DECCA RAMANNA Vs. SECYOF STATE

Decided On October 28, 1935
DECCA RAMANNA Appellant
V/S
SECYOF STATE Respondents

JUDGEMENT

(1.) The appellant brought a suit against the Secretary of State claiming a declaration of his title to certain land, a declaration that the Government have no right in that land and a permanent injunction restraining the defendant from interfering with the plaintiff's rights therein. There was also a matter of penal assessment with which we are not now concerned. The land in question consists of what is alleged to be an encroachment on the bed of a madugu or lake which lies partly within the boundaries of three villages each of which is situated in a different estate. In this appeal we are concerned, however, only with the portion of the madugu which lies in one village and one estate. The lower Courts have found that the plaintiff encroached on this land in Fasli 1333 and has no title therein that the land forms part of the bed of the madugu and is set apart for communal purposes. The lower appellate Court held that though the water of this madugu is only occasionally used for drinking and irrigation by the adjoining land owners, it serves a necessary purpose as a natural drain to receive water discharged by the neighbouring lands and its existence is necessary for the ordinary enjoyment of these lands and that it is therefore communal property. It is argued in appeal firstly that because the madugu lies partly in three different villages and in three different estates, Section 20, Madras Estates Land Act, has no application. It seems to me there is no substance in this argument, for we are now concerned with lands lying in one village and one estate and the fact that similar lands forming part of the same madugu lies in another village or in another estate in no way affects the legal position.

(2.) It is also argued that this madugu cannot be considered to be land set apart for the common use of the villagers because it is a natural feature and because the user of it is the exercise of a natural right existing in the holders of the adjacent lands. I have no doubt that the words set apart" indicate some reservation or earmarking of land either by Government or by the proprietor or the village community. But it seems to me quite unnecessary, and in the majority of cases impossible for a party to adduce positive proof of the precise circumstances in which communal land was originally set apart for communal purposes.

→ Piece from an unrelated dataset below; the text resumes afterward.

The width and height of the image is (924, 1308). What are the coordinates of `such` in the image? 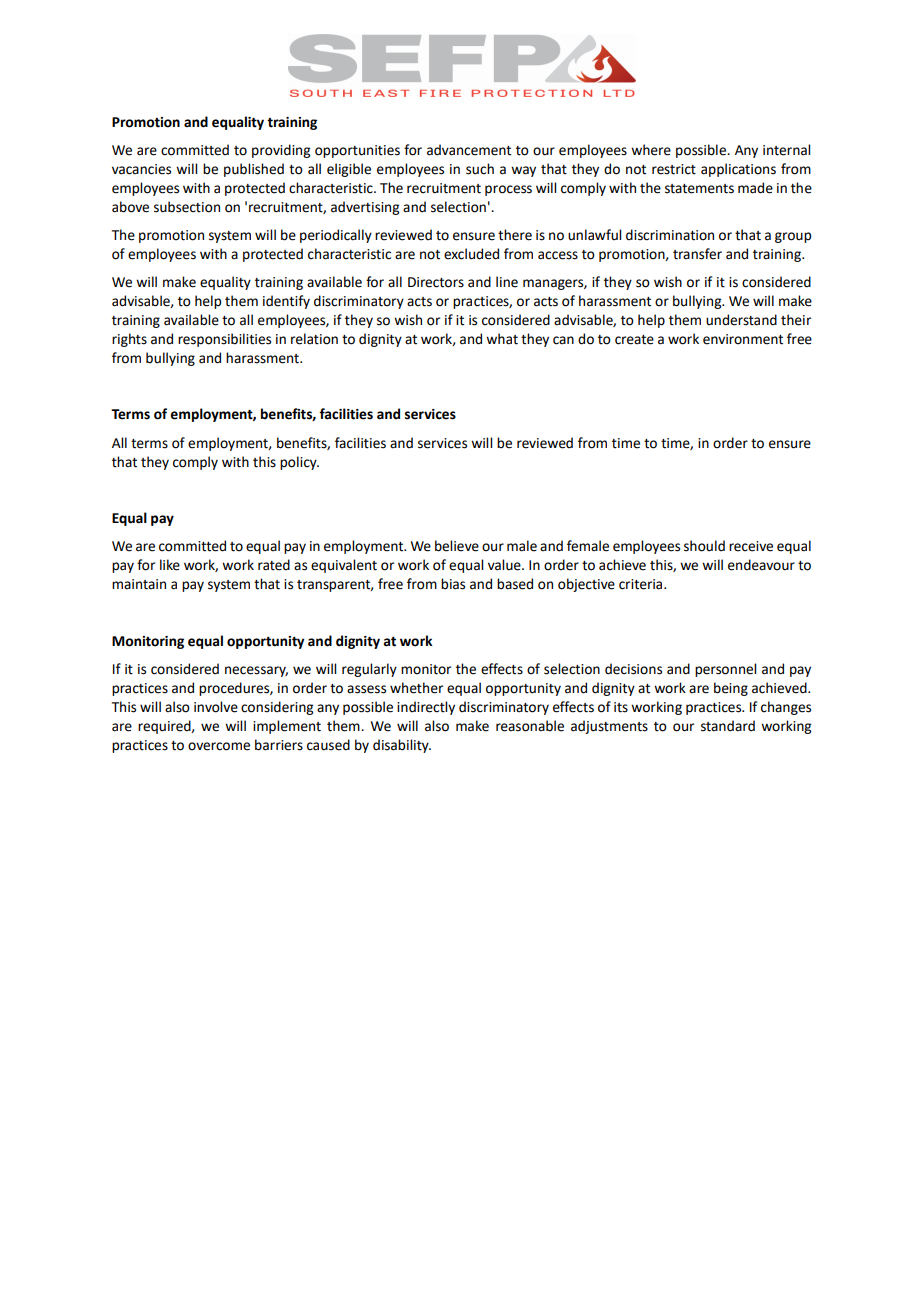 It's located at (480, 169).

It is sufficient to show that there has been some setting apart and that the land is so used. Nor do I think it necessary to assume that Section 20 only applies to land which has been artificially made available for communal use. It is a feature of village life that the village community takes advantage of the natural features of the ground in the conduct of their agricultural pursuits. Thus a high rock is used as a threshing floor though its natural features have not been altered in any way by the village community when they decide to use it for that purpose or by the proprietor when he decides to recognize that user by a classification.

(3.) In the same way a pond may be used as a drinking source without any alteration in its natural characteristics and without any act of man other than the decision to use it for the purpose for which it is naturally suited and to reserve it for that object. I do not see why a communal use should be any the less a communal use because it is a natural use. If it is convenient for the owners of land situated in the neighbourhood of a depression to reserve that depression as a drain or receptacle for the water flowing or percolating from the higher lands, that user is a common use just as much as it would be if the villagers had dug a hole in the ground for a similar purpose. As to the setting apart, the mere fact that land which is in actual use for common purposes has been earmarked by classification in the registers of the estate as communal poromboke is a sufficient indication of the reservation or setting apart such as is contemplated in Section 20. I do not think that it was the intention of Section 20 to restrict the reservation to land which has been artificially made fit for communal purposes and as there is a finding of fact of both the lower Courts that this land has been set apart for the common use of the villagers by reason of the facility for draining water from higher lands into this depression, I am precluded from going into the question whether there has been in fact a reservation or whether there is in fact a common use. In this view I dismiss the appeal with costs. Leave to appeal refused.